Travail à faire:
**1.** Dans le compte rendu du Requiem de Fauré, quelle prière Fauré choisit-il à la place du Dies Irae ?
**2.** Poursuivez le compte rendu du Requiem de Fauré à partir de sa dernière phrase.

Extrait de page:
Ce requiem de Fauré était donné sous les voûtes dorées de la Cathédrale Saint-Pierre de Rennes alors que finissaient de s’estomper les ultimes échos baroques de la musique de Marc-Antoine Charpentier. Gildas Pungier de l’ensemble Mélisme(s) et l’Orchestre Symphonique de Bretagne (OSB) nous ont proposé jeudi 17 mars un instant de partage et de profonde réflexion avec le Requiem OP. 48 pour soprano, baryton et chœur de Gabriel Fauré. C’est sûr : Dieu n’est pas bien loin !
L’exercice n’est pas totalement nouveau et de grands devanciers ont laissé des messes des défunts dont les éclats retentissent encore dans toutes les mémoires. Celui de Mozart, si emprunt de souffrance et presque divinatoire. Celui de Berlioz où la même souffrance se teinte de terreurs et d’inutile révolte. Sans oublier Verdi dont les mélodies inspirées de son expérience opératique, sont plus narratives mais pas moins exaltées comme en témoignent les coups violents qui inaugurent le Dies Irae. Chez Gabriel Fauré, l’approche est un peu différente mais cette différence influence totalement la musique. On s’éloigne de la prière comprise comme une supplique et on est immédiatement dans une forme d’Action de grâce : Fauré « remercie ». Cela met en lumière une conception de la mort, qui est parfaitement celle d’un chrétien. Pourquoi craindre le trépas si nos œuvres nous ont permis d’espérer la vie éternelle. Cela peut parfaitement se concevoir, à un détail près, c’est que Fauré n’était pas croyant mais agnostique.
Soucieux du résultat qu’il souhaite obtenir, Gabriel Fauré écarte de son écriture, le fameux Dies Irae, véritable morceau de bravoure des autres compositeurs, et lui préfère la prière du Pie Jesu, dépouillée à l’extrême. D’ailleurs, à la création de l’œuvre, afin de préserver une certaine idée de la pureté et de l’innocence, c’est à la voix d’un enfant, dénuée de sensualité, que fut confiée cette pieuse et simple mélodie. À l’écoute, dans une église pleine, on mesure la limite de cette respectable intention. La soprano, Amira Sélim nous délivrera une très belle interprétation de ce que le philosophe Vladimir Jankélévitch qualifiait de « poème du legato et de l’extrême densité »

(Entrées de données enregistrées)
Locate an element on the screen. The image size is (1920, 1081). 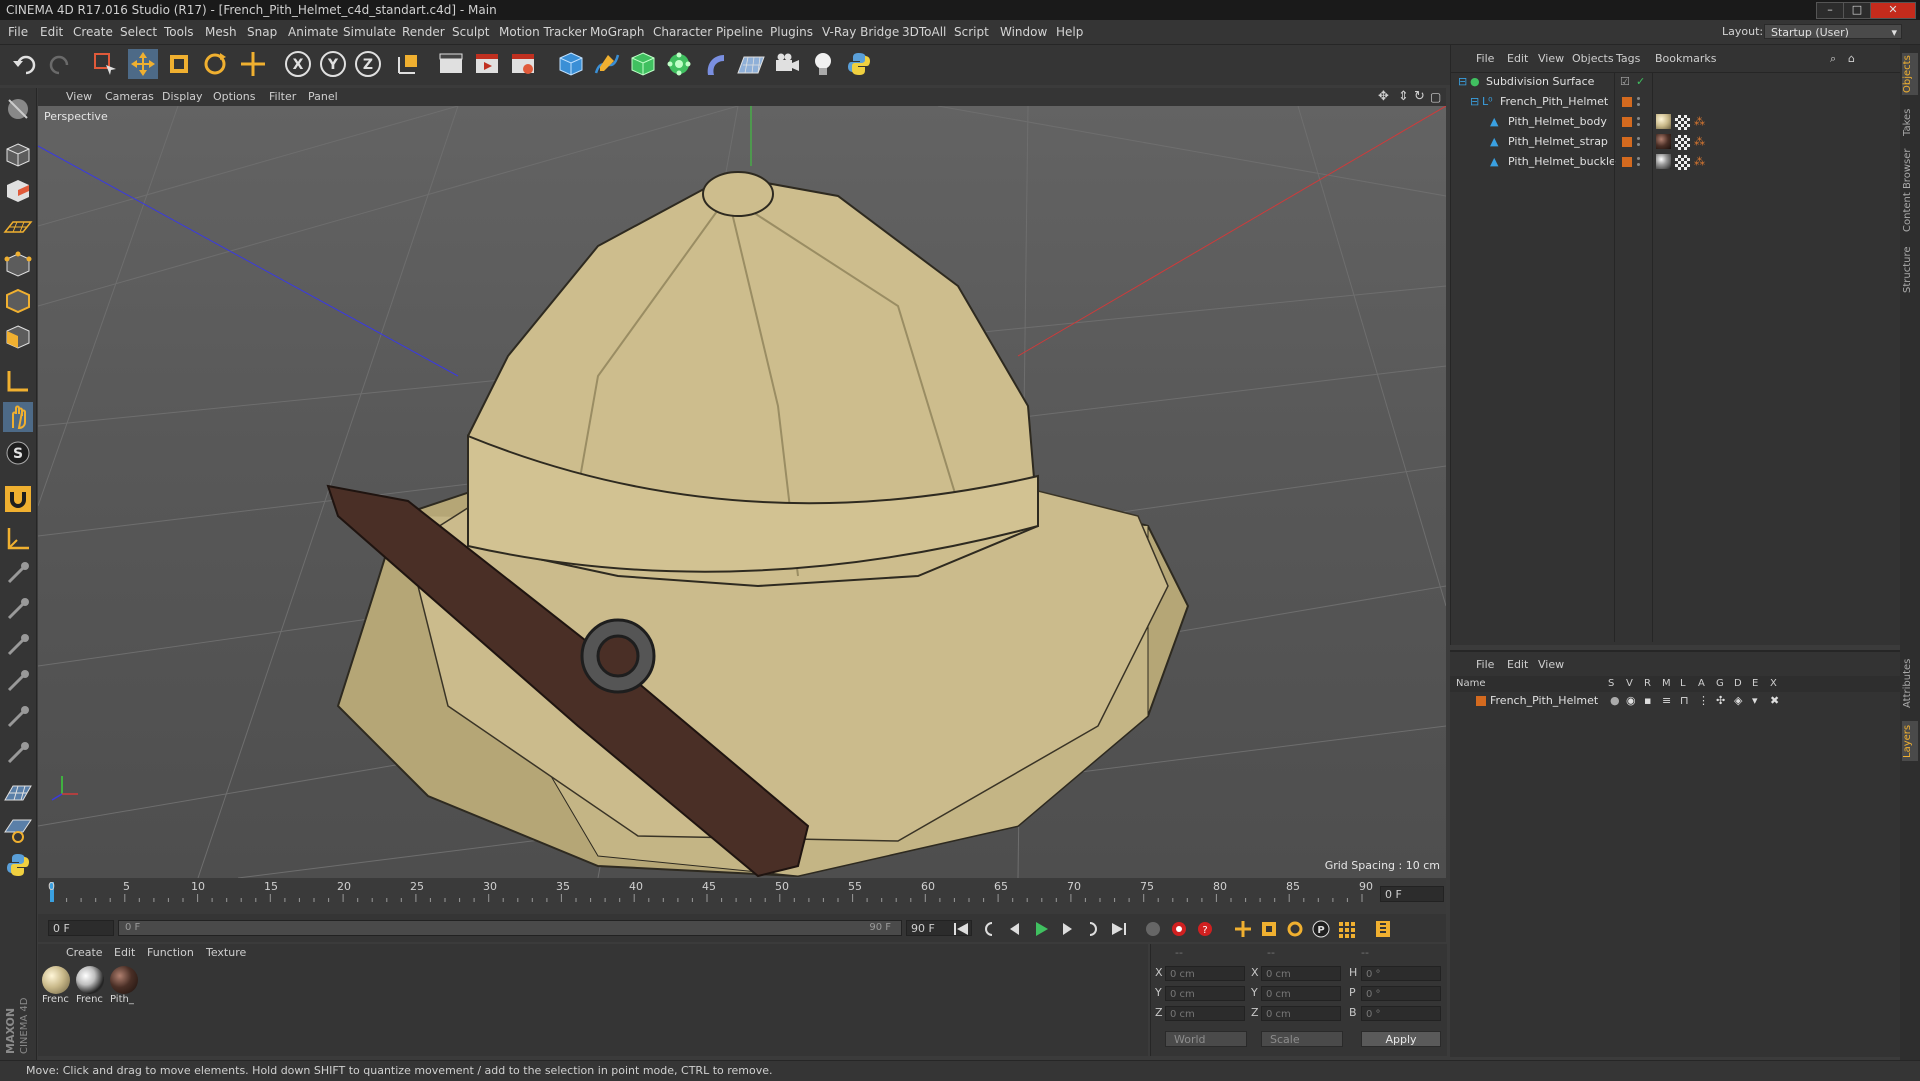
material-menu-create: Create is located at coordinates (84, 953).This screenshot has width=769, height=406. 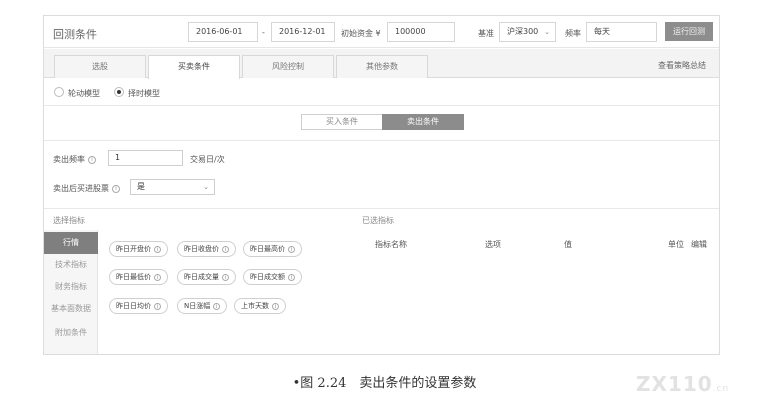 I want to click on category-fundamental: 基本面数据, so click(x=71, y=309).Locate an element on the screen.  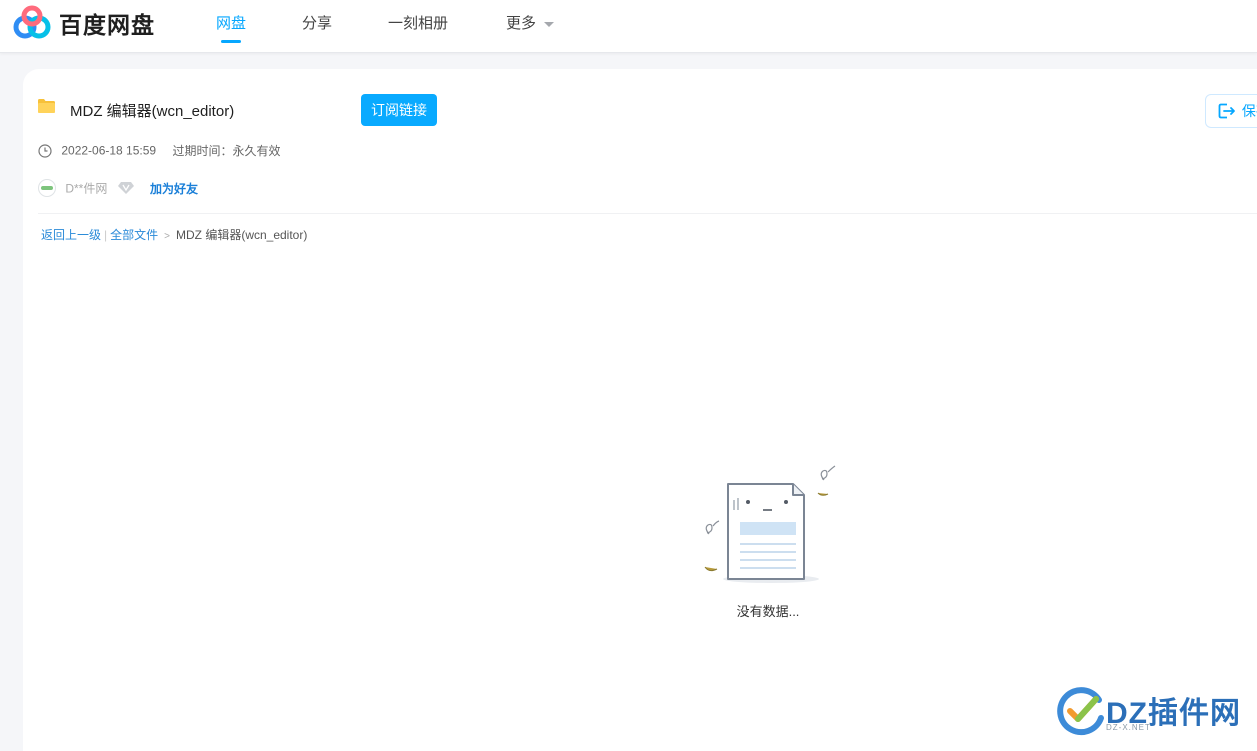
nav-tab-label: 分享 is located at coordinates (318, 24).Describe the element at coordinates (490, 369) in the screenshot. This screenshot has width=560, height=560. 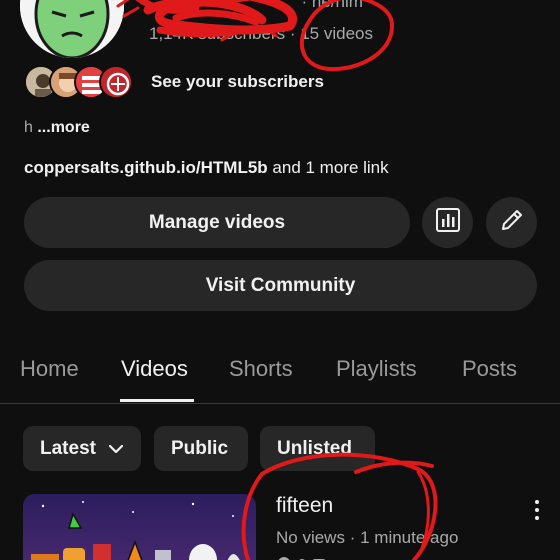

Réponses de l'exercice:
**1.** Il lui préfère la prière du Pie Jesu.

**2.**
Ce qui différencie clairement le Requiem de Fauré c’est la conviction qu’il a d’écrire, non pas une œuvre marquée par la souffrance, mais un véritable chant de résurrection. Il est par là même à la fois le plus authentique mais également le plus sincère.
N’allons pas, toutefois, trop vite en besogne, car cette soirée musicale divisée en deux parties nous a permis de faire connaissance avec la musique de Paul Le Flem, à travers deux pièces sacrées Jesus dulcis in memoria et In paradisum. Il y a une certaine proximité avec la musique de Fauré avec, en plus, un soupçon de contemporanéité. Avec Paul Ladmirault et ses deux traditionnels Bretons, Niho salud gant Karantez (Nous te saluons avec amour) et Ar baradoz (Le paradis), nous retrouvons l’étonnante chanteuse Marthe Vassalot, croisée en ce même lieu pour l’inauguration de la cathédrale et quelques semaines plus tard à l’opéra pour une rencontre avec Schubert. Le frisson que sa voix chaude et passionnée fait naître chez le public ne s’est pas atténué et c’est une cathédrale pleine qui reste coite, n’osant troubler le silence qui ponctue ses interventions. Excellente occasion également pour l’ensemble Mélisme(s) et son chef, Gildas Pungier, de nous montrer une fois de plus, l’étendue de son talent.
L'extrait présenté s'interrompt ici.